Data in this exercise>

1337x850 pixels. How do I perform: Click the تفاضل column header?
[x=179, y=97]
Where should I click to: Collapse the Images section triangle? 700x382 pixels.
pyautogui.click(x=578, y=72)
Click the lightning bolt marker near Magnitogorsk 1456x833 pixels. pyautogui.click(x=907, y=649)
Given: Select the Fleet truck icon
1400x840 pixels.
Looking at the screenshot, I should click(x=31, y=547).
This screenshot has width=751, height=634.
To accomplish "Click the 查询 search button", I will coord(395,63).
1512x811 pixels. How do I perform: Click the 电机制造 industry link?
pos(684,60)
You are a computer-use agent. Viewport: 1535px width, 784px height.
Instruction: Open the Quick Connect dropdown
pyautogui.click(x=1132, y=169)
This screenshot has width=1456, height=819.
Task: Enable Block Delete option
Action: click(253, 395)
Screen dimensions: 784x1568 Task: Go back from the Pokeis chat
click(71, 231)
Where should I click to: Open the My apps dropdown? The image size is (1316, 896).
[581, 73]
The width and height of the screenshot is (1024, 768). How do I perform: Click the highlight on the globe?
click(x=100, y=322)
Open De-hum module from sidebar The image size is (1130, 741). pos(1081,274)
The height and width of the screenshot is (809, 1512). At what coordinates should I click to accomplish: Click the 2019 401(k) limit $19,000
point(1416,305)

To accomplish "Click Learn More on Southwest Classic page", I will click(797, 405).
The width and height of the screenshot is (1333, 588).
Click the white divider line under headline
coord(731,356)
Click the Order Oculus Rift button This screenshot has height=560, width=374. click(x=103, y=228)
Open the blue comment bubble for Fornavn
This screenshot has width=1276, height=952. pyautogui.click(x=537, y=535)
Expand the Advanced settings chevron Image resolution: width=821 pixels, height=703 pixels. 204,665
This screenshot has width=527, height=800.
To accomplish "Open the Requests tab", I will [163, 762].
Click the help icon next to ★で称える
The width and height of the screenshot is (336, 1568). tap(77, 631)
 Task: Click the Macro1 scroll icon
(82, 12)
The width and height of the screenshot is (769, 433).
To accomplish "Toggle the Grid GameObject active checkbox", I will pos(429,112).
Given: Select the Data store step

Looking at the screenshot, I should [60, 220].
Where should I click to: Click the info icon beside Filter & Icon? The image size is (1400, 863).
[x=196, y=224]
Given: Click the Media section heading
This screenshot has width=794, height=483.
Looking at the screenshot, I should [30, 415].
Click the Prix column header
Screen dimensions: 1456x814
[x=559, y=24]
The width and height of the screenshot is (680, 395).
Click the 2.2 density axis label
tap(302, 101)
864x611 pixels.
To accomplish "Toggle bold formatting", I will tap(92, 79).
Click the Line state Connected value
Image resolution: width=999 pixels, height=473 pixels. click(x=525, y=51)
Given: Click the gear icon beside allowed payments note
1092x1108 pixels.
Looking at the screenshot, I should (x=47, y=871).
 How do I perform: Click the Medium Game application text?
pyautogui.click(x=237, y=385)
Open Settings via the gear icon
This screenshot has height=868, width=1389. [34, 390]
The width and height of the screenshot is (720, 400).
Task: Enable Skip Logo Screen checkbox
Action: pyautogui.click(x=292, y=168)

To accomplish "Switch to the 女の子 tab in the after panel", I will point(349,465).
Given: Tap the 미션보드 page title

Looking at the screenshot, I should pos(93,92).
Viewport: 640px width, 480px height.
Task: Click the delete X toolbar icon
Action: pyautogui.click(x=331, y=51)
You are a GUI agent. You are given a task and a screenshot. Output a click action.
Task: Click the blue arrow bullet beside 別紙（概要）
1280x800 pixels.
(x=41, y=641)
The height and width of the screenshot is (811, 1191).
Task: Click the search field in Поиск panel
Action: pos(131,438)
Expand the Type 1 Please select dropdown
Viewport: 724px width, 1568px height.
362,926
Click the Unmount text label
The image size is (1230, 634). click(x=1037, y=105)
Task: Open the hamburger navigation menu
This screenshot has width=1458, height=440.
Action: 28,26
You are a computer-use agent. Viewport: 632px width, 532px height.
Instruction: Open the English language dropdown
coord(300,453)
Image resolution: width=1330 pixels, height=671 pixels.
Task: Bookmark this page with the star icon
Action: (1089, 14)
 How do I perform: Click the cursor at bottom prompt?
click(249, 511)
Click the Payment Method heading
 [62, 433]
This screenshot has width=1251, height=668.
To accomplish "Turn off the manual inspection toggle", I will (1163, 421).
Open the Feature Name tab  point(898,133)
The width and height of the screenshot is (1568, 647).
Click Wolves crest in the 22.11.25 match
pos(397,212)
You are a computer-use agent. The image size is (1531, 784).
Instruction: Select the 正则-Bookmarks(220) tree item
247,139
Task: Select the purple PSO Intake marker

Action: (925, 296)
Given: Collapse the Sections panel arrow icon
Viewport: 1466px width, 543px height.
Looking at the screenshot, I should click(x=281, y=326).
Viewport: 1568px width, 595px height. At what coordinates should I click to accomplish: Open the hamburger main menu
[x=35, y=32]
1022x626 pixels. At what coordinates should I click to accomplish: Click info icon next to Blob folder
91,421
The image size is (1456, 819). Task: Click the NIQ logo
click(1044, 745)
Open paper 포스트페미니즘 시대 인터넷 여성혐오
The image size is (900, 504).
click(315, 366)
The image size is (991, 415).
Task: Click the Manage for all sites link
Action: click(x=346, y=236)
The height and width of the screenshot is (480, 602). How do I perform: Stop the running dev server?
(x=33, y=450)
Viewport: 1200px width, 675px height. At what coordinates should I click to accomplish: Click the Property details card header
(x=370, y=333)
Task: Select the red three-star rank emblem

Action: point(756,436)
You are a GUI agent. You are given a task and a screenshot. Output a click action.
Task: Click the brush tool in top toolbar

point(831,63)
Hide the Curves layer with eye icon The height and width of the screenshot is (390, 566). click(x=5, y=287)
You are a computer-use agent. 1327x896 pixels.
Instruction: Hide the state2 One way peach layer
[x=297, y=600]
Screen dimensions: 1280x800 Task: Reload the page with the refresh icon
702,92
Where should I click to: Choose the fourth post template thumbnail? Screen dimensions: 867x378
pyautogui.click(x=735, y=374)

Task goal>
Count the lines of the items above that contain the string "star". Reply with only the number.

Result of this task>
2